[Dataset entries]
****************

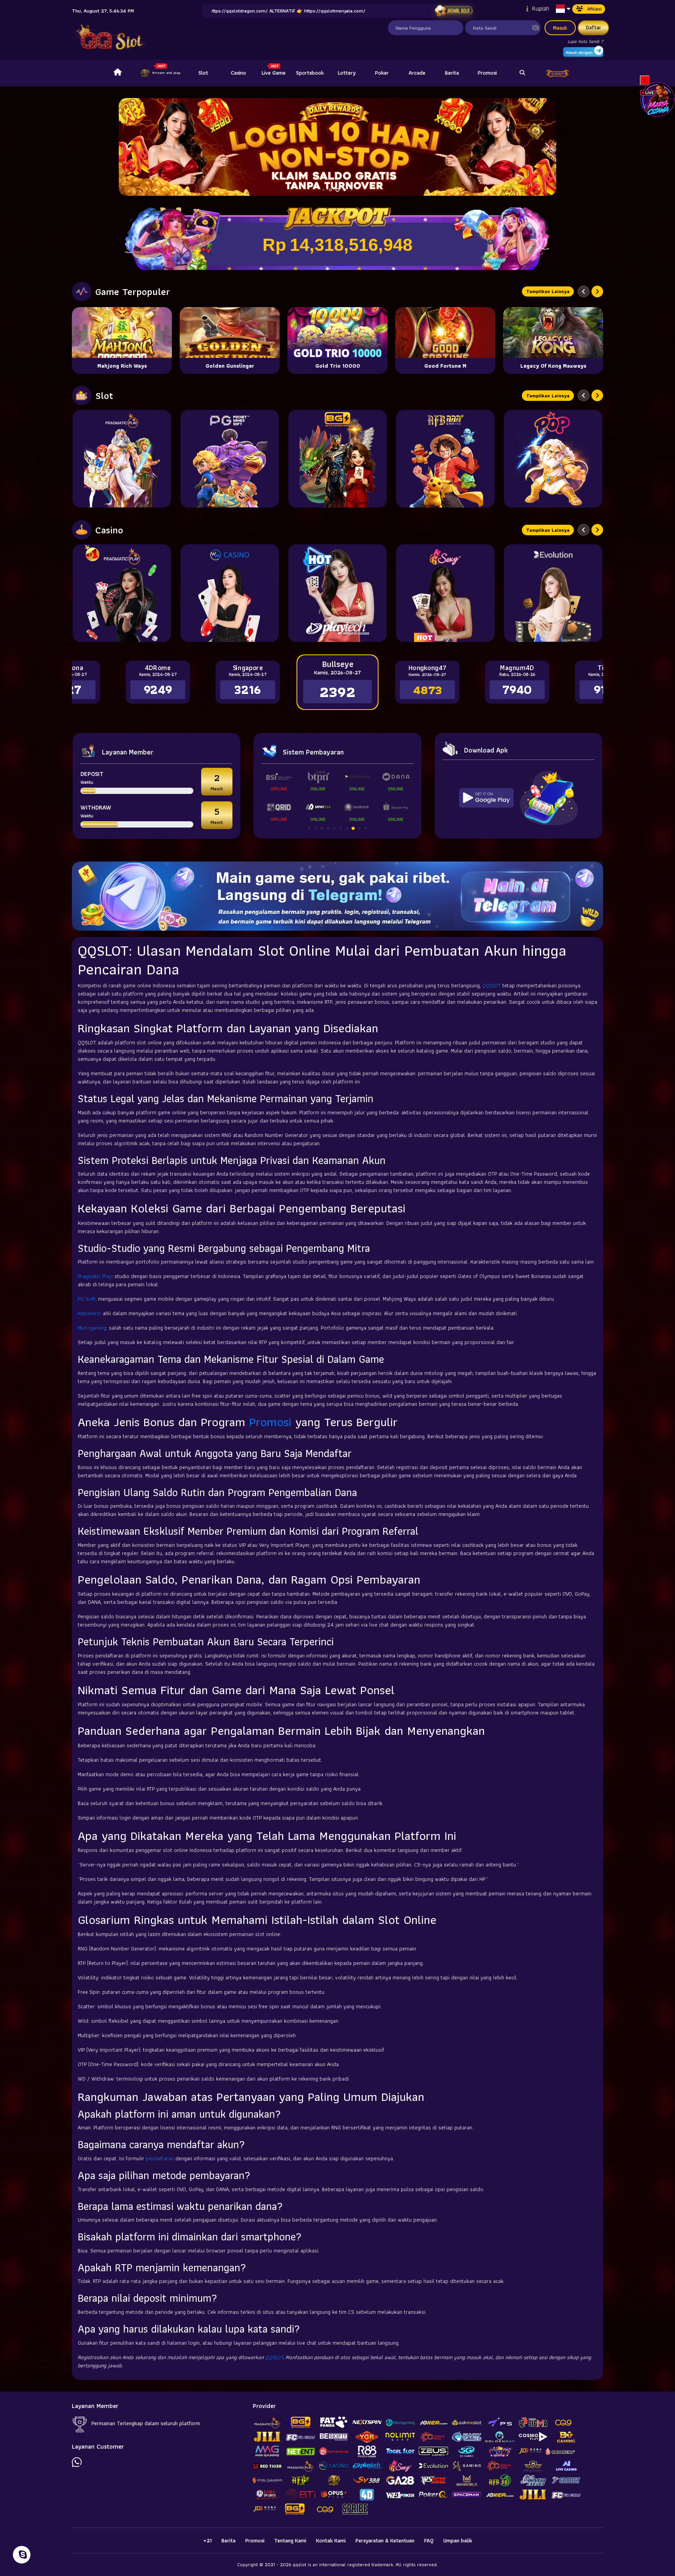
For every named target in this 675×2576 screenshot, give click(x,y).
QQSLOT (491, 985)
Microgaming (92, 1327)
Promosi (487, 72)
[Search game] (522, 73)
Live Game (274, 72)
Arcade (417, 72)
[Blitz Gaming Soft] (337, 459)
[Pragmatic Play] (122, 459)
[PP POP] (553, 459)
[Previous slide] (583, 291)
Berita (452, 72)
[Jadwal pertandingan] (453, 10)
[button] (547, 147)
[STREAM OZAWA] (657, 99)
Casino (238, 72)
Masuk (560, 27)
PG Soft (86, 1298)
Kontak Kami (331, 2540)
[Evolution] (553, 593)
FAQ (429, 2540)
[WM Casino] (229, 593)
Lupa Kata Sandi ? (585, 41)
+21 (207, 2540)
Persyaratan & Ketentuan (384, 2540)
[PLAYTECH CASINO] (337, 593)
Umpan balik (457, 2540)
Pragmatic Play (95, 1276)
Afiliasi (594, 9)
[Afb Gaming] (445, 459)
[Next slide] (597, 291)
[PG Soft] (229, 459)
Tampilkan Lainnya (548, 291)
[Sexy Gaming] (445, 593)
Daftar (593, 27)
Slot (203, 72)
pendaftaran (160, 2158)
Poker (382, 72)
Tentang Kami (290, 2540)
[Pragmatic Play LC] (122, 593)
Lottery (346, 72)
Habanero (89, 1313)
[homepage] (117, 73)
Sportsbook (310, 72)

****************

▶ [The problem]
Starting with the line that contains "PG Soft (86, 1298)", return each line through the last one of the data above, exactly as written and nothing more.

▶ [Written response]
PG Soft (86, 1298)
Kontak Kami (331, 2540)
[Evolution] (553, 593)
FAQ (429, 2540)
[WM Casino] (229, 593)
Lupa Kata Sandi ? (585, 41)
+21 (207, 2540)
Persyaratan & Ketentuan (384, 2540)
[PLAYTECH CASINO] (337, 593)
Umpan balik (457, 2540)
Pragmatic Play (95, 1276)
Afiliasi (594, 9)
[Afb Gaming] (445, 459)
[Next slide] (597, 291)
[PG Soft] (229, 459)
Tampilkan Lainnya (548, 291)
[Sexy Gaming] (445, 593)
Daftar (593, 27)
Slot (203, 72)
pendaftaran (160, 2158)
Poker (382, 72)
Tentang Kami (290, 2540)
[Pragmatic Play LC] (122, 593)
Lottery (346, 72)
Habanero (89, 1313)
[homepage] (117, 73)
Sportsbook (310, 72)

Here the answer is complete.